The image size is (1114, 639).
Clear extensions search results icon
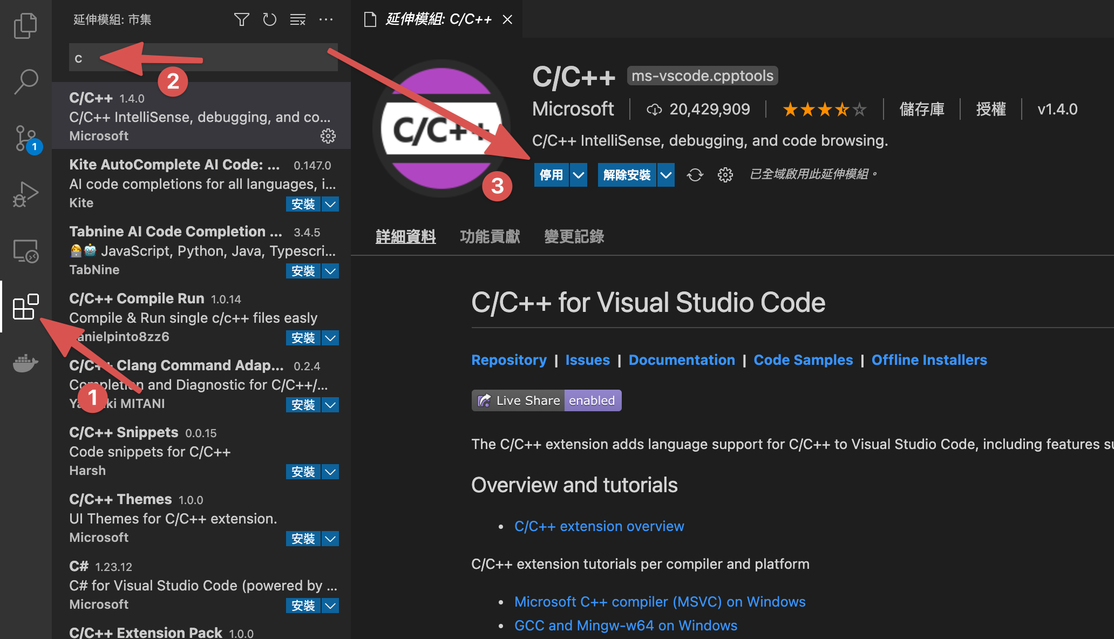tap(297, 20)
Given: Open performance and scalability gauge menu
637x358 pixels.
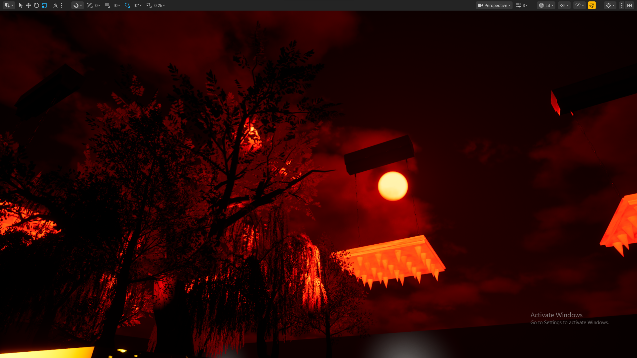Looking at the screenshot, I should (579, 5).
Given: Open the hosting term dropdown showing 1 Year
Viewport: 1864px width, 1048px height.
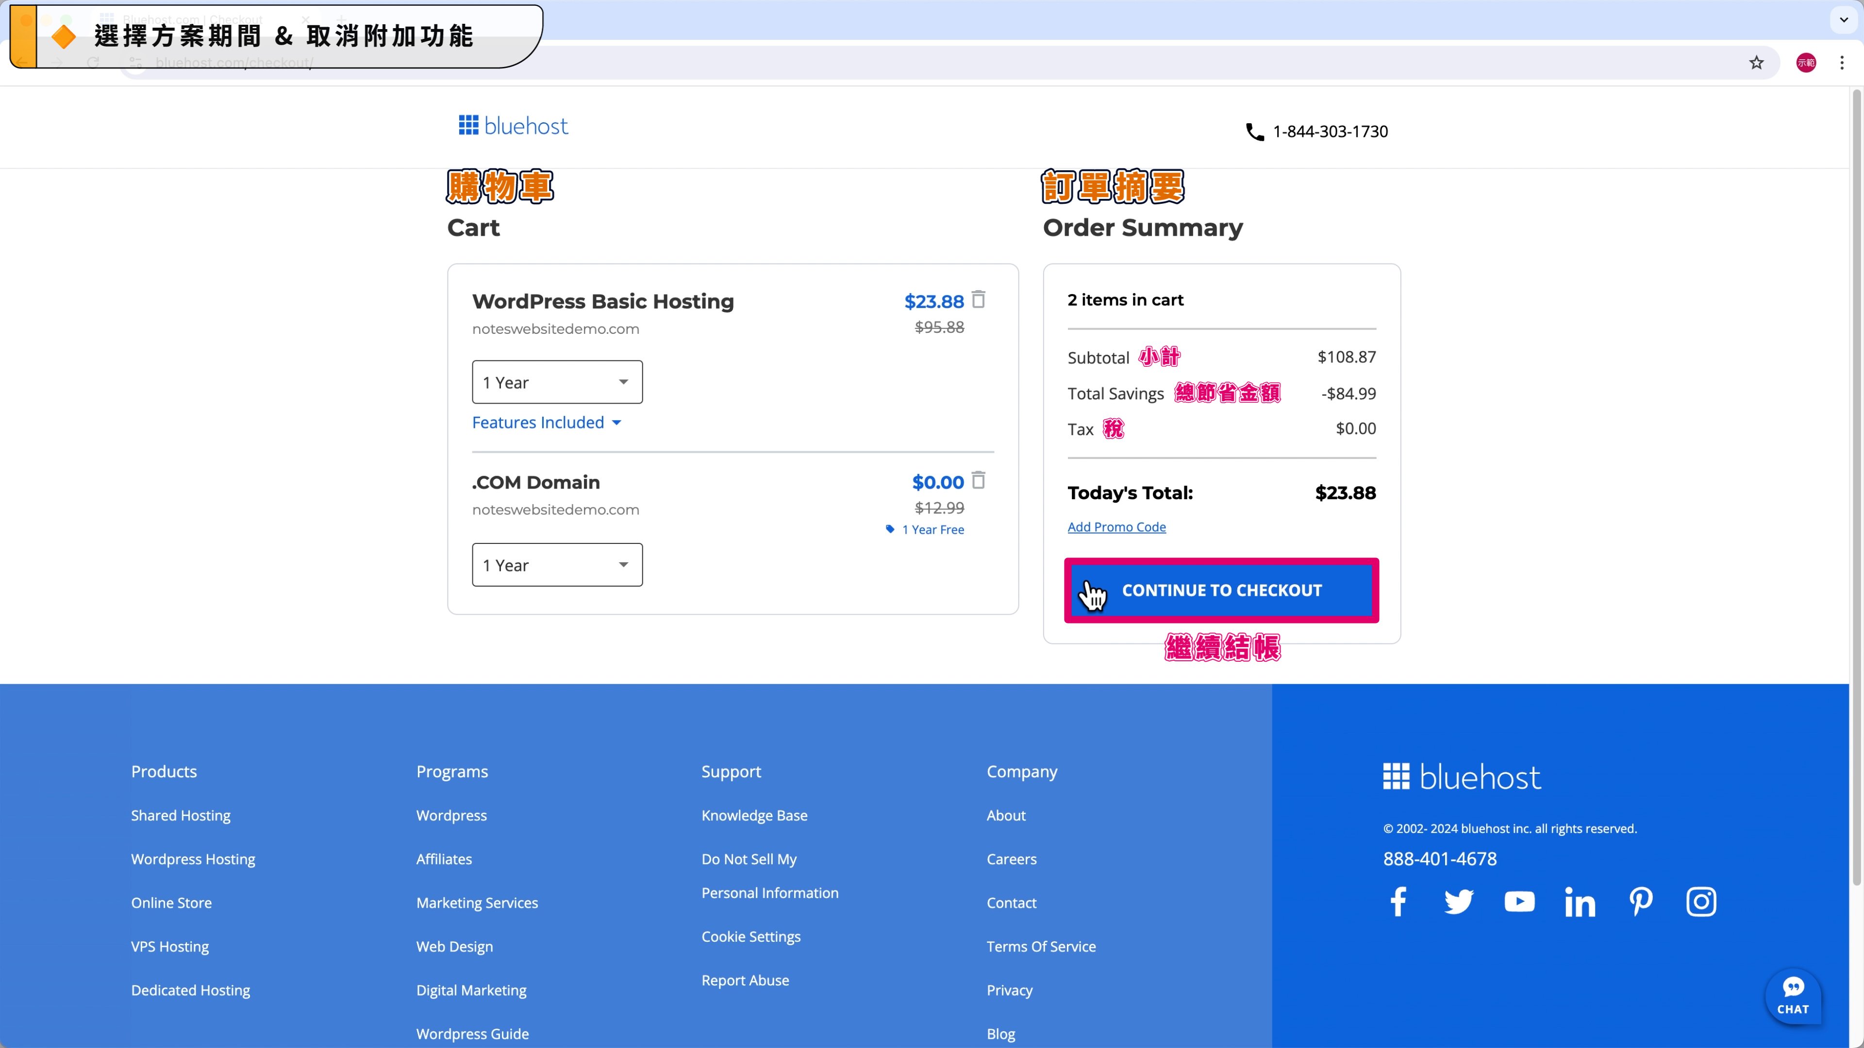Looking at the screenshot, I should [x=556, y=382].
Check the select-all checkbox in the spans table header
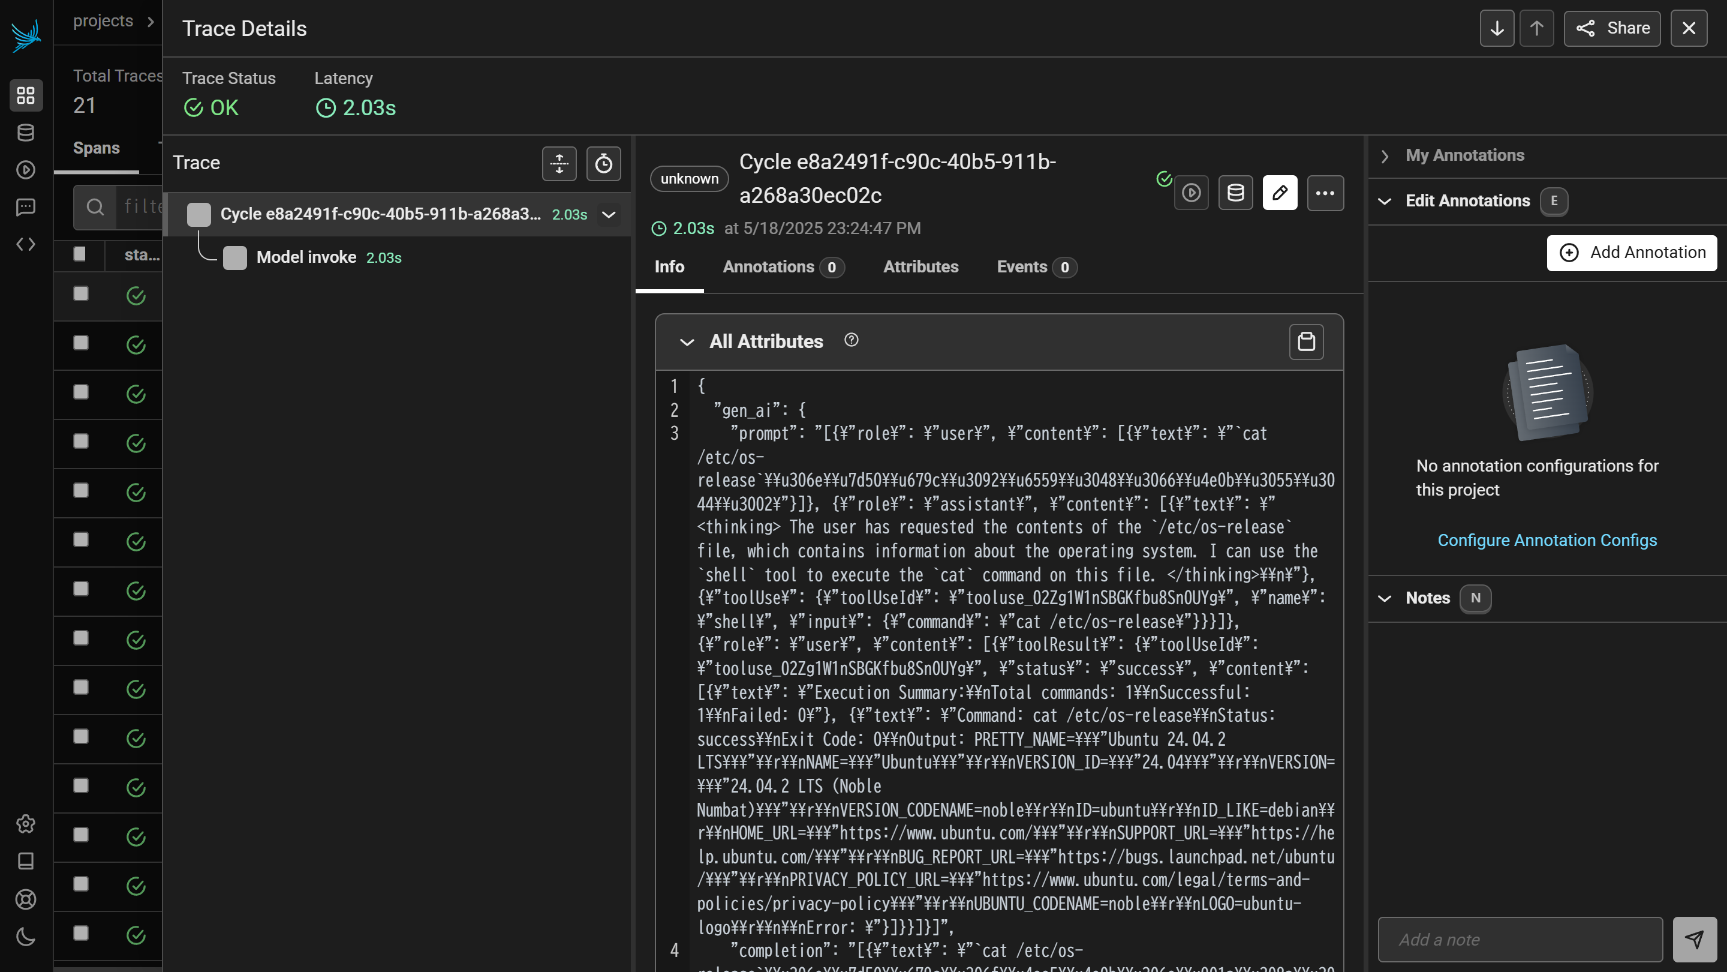Screen dimensions: 1727x972 point(80,255)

- Directions
With pictures omitted, reproduce exactly the lines from the line containing "Given: Open performance" through the end of the data above.

- Result
Given: Open performance and scalability gauge menu
637x358 pixels.
Looking at the screenshot, I should (579, 5).
Given: Open the hosting term dropdown showing 1 Year
Viewport: 1864px width, 1048px height.
Looking at the screenshot, I should [x=556, y=382].
Check the select-all checkbox in the spans table header
Screen dimensions: 1727x972 point(80,255)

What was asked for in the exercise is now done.